Explore the details of Colleen McMahon’s husband， Frank V. Sica， a Kohl’s Corporation Independent Director.
On June 1， 2016， she was appointed Chief Judge. On April 1， 2021， McMahon stated that she would be promoted to senior rank on April 10， 2021.
Judge Colleen McMahon Husband & Family
Colleen McMahon’s husband’s name is Frank V. Sica， and he was born in 1951.
He is of the white race and is from the United States.
The judge hasn’t shared any information about her family on any social media to date.
Colleen is a very secretive person when it comes to sharing personal information.
Colleen McMahon Wikipedia
Wikipedia has featured Colleen McMahon on its official page.
McMahon， born in Columbus， Ohio， received a Bachelor of Arts degree from Ohio State University in 1973 and a Juris Doctorate from Harvard Law School in 1976.
She practiced law in New York City from 1976 to 1995， when she worked as a speechwriter and special assistant to Donald McHenry.
She was a judge on the New York Court of Claims and the New York Supreme Court from 1995 to 1998.
McMahon was nominated by President Bill Clinton to fill the seat left by John F. On May 21， 1998， Keenan appeared before the United States District Court for the Southern District of New York.
Colleen McMahon Net Worth Explored
Colleen McMahon’s net worth is still unknown， but her estimated net worth is about $1 million to $5 million.
The judge hasn’t shared her salary details publicly.
Her husband， Frank V. Sica，’s net worth is estimated to be at least 2.99 million dollars as of August 9， 2017.
Mr. Sica holds over 3，000 units of Kohl’s stock valued at over $1，059，829 and has sold KSS shares worth over $1，478，686 in the previous 19 years. He also earns $450，017 as an independent director at Kohls.
According to the Form 4 filed with the SEC， Frank has made over ten transactions in Kohl’s stock since 2006. On August 9， 2017， he sold 3，000 units of KSS shares for $113，100.

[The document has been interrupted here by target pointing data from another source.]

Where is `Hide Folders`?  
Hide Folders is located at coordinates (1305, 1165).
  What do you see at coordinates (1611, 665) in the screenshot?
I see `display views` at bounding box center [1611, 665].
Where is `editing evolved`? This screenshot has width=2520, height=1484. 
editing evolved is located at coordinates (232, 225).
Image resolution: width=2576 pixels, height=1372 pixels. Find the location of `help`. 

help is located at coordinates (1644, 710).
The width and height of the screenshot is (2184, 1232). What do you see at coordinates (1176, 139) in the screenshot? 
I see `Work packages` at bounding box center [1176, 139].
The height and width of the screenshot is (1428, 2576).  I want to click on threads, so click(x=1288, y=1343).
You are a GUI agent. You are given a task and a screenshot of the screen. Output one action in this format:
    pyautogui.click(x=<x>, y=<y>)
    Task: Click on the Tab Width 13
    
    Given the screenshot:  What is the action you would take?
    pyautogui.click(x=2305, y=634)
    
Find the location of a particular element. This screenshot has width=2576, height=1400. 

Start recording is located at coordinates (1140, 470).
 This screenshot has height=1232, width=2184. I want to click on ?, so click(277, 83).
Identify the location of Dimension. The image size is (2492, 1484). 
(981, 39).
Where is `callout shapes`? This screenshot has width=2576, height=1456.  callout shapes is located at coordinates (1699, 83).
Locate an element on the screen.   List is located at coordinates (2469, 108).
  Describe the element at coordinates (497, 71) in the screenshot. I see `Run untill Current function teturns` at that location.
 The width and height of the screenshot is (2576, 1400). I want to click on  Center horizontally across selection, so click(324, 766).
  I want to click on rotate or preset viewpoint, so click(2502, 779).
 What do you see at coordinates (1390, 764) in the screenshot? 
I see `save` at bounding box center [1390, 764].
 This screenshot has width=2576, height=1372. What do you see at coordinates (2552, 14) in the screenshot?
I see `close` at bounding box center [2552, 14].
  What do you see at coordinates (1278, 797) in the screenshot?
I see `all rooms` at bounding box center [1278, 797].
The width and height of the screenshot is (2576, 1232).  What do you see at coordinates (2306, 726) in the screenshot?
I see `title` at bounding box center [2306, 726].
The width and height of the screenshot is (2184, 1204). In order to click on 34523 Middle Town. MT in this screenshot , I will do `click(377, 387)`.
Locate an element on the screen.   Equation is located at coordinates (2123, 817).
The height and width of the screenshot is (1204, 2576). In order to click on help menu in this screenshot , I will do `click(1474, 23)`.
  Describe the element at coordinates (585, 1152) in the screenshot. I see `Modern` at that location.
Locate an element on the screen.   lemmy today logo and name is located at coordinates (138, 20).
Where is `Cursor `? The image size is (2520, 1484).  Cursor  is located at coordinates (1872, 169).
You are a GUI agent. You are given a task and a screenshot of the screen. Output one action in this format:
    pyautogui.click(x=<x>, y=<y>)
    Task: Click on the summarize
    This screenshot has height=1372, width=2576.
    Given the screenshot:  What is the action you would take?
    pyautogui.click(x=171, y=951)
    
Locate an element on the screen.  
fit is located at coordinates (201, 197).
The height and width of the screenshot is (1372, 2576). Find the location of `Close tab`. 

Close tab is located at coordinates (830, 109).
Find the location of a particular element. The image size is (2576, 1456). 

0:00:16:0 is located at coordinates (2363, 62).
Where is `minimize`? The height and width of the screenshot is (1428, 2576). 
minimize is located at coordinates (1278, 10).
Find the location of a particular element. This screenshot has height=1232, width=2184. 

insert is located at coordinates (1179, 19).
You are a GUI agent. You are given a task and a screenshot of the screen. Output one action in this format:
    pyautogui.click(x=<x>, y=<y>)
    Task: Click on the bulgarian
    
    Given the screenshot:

Colleen McMahon Purdue Pharma Case
A federal court dismissed a $4.5 billion deal that legally safeguarded members of the Sackler family accused of fueling the opioid epidemic in the United States.
A federal court rejected Purdue Pharma’s bankruptcy settlement of thousands of opioid-related cases on Thursday owing to a provision that would shield members of the Sackler family from facing their legal action.
According to U.S. District Court Colleen McMahon in New York， Federal bankruptcy law does not provide the bankruptcy judge who accepted the plan the ability to issue that sort of relief to those who are not filing bankruptcy themselves.
In a statement issued Thursday night， the business stated that it would appeal the verdict while also attempting to devise another plan that its creditors would accept.
Purdue filed for bankruptcy in 2019 in response to hundreds of lawsuits alleging the corporation encouraged doctors to prescribe OxyContin， contributing to an opioid crisis linked to more than 500，000 fatalities in the United States over the previous two decades.
Colleen McMahon Notable Case
Among the cases she has presided over is a defamation suit brought by Drug Enforcement Administration officials against the producers of the film American Gangster， which allegedly depicted such agents as corrupt.
She was also the judge in the so-called Newburgh Four case， which involved FBI agent Robert Fuller， the handler of the case’s informant， Shahed Hussain.
She mentioned the FBI’s participation in the investigation during her sentence.
She said that only the government could have manufactured a terrorist out of Mr. Cromitie， whose buffoonery is practically Shakespearean in scale.